» WHAT YOU SHOULD DO
Word for word, repeat all of the entries below.

Extracted records:
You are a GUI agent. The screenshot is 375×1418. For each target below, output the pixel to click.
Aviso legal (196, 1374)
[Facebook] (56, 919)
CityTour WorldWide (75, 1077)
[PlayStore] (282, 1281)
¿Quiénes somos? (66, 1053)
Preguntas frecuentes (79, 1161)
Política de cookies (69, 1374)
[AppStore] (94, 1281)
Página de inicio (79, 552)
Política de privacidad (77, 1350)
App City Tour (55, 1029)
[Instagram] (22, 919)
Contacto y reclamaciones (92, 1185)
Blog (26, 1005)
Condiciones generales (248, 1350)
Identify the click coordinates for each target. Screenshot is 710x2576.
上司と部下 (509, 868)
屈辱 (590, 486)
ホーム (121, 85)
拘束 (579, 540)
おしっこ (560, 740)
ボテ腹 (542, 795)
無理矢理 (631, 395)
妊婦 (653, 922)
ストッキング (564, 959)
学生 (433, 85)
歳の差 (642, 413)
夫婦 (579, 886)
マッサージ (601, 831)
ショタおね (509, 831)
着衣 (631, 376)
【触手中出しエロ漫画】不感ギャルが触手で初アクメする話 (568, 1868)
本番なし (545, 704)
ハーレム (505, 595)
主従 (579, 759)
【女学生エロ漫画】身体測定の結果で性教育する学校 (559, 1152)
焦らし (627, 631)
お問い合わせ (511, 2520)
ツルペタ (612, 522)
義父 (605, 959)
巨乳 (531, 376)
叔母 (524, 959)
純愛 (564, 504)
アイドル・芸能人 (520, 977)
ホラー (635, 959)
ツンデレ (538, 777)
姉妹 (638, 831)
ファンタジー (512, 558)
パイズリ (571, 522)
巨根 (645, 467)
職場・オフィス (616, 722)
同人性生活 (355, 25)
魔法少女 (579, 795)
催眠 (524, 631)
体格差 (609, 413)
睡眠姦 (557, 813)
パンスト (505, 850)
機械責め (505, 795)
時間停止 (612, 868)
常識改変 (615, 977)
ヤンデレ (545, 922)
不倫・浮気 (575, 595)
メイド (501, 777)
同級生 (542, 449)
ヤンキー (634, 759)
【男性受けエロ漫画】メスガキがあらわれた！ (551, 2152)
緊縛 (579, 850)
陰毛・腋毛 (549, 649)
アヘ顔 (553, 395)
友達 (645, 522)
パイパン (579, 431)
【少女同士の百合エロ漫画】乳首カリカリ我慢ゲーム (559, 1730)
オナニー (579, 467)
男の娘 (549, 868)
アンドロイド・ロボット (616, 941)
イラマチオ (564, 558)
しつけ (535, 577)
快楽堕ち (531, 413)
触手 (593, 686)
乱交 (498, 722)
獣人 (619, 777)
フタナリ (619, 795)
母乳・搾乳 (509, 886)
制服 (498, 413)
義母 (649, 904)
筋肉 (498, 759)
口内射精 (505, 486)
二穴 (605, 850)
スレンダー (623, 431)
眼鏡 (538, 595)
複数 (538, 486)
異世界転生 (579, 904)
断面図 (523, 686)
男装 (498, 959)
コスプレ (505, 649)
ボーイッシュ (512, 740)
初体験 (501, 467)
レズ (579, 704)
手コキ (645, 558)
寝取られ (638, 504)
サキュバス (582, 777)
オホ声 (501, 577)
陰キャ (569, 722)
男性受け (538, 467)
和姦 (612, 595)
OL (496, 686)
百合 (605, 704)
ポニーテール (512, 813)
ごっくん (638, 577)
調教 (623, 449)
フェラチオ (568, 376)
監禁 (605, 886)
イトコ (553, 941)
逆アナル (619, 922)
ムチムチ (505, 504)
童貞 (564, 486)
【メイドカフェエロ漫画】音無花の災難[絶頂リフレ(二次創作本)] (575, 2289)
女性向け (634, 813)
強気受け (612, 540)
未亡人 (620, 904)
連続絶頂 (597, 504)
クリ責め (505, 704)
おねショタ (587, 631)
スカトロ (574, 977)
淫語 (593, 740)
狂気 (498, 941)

» REPLY
You are a GUI agent. The screenshot is 375×1418. For each target below, output the pixel to click.
Aviso legal (196, 1374)
[Facebook] (56, 919)
CityTour WorldWide (75, 1077)
[PlayStore] (282, 1281)
¿Quiénes somos? (66, 1053)
Preguntas frecuentes (79, 1161)
Política de cookies (69, 1374)
[AppStore] (94, 1281)
Página de inicio (79, 552)
Política de privacidad (77, 1350)
App City Tour (55, 1029)
[Instagram] (22, 919)
Contacto y reclamaciones (92, 1185)
Blog (26, 1005)
Condiciones generales (248, 1350)
Identify the click coordinates for each target. Screenshot is 710x2576.
上司と部下 (509, 868)
屈辱 (590, 486)
ホーム (121, 85)
拘束 (579, 540)
おしっこ (560, 740)
ボテ腹 (542, 795)
無理矢理 (631, 395)
妊婦 (653, 922)
ストッキング (564, 959)
学生 (433, 85)
歳の差 (642, 413)
夫婦 (579, 886)
マッサージ (601, 831)
ショタおね (509, 831)
着衣 (631, 376)
【触手中出しエロ漫画】不感ギャルが触手で初アクメする話 (568, 1868)
本番なし (545, 704)
ハーレム (505, 595)
主従 (579, 759)
【女学生エロ漫画】身体測定の結果で性教育する学校 (559, 1152)
焦らし (627, 631)
お問い合わせ (511, 2520)
ツルペタ (612, 522)
義父 (605, 959)
巨乳 (531, 376)
叔母 (524, 959)
純愛 (564, 504)
アイドル・芸能人 (520, 977)
ホラー (635, 959)
ツンデレ (538, 777)
姉妹 (638, 831)
ファンタジー (512, 558)
パイズリ (571, 522)
巨根 (645, 467)
職場・オフィス (616, 722)
同人性生活 (355, 25)
魔法少女 (579, 795)
催眠 (524, 631)
体格差 (609, 413)
睡眠姦 (557, 813)
パンスト (505, 850)
機械責め (505, 795)
時間停止 (612, 868)
常識改変 (615, 977)
ヤンデレ (545, 922)
不倫・浮気 (575, 595)
メイド (501, 777)
同級生 (542, 449)
ヤンキー (634, 759)
【男性受けエロ漫画】メスガキがあらわれた！ (551, 2152)
緊縛 (579, 850)
陰毛・腋毛 (549, 649)
アヘ顔 (553, 395)
友達 (645, 522)
パイパン (579, 431)
【少女同士の百合エロ漫画】乳首カリカリ我慢ゲーム (559, 1730)
オナニー (579, 467)
男の娘 (549, 868)
アンドロイド・ロボット (616, 941)
イラマチオ (564, 558)
しつけ (535, 577)
快楽堕ち (531, 413)
触手 (593, 686)
乱交 (498, 722)
獣人 (619, 777)
フタナリ (619, 795)
母乳・搾乳 (509, 886)
制服 (498, 413)
義母 (649, 904)
筋肉 (498, 759)
口内射精 (505, 486)
二穴 (605, 850)
スレンダー (623, 431)
眼鏡 (538, 595)
複数 (538, 486)
異世界転生 (579, 904)
断面図 (523, 686)
男装 (498, 959)
コスプレ (505, 649)
ボーイッシュ (512, 740)
初体験 (501, 467)
レズ (579, 704)
手コキ (645, 558)
寝取られ (638, 504)
サキュバス (582, 777)
オホ声 (501, 577)
陰キャ (569, 722)
男性受け (538, 467)
和姦 (612, 595)
OL (496, 686)
百合 (605, 704)
ポニーテール (512, 813)
ごっくん (638, 577)
調教 (623, 449)
フェラチオ (568, 376)
監禁 (605, 886)
イトコ (553, 941)
逆アナル (619, 922)
ムチムチ (505, 504)
童貞 (564, 486)
【メイドカフェエロ漫画】音無花の災難[絶頂リフレ(二次創作本)] (575, 2289)
女性向け (634, 813)
強気受け (612, 540)
未亡人 (620, 904)
連続絶頂 (597, 504)
クリ責め (505, 704)
おねショタ (587, 631)
スカトロ (574, 977)
淫語 (593, 740)
狂気 (498, 941)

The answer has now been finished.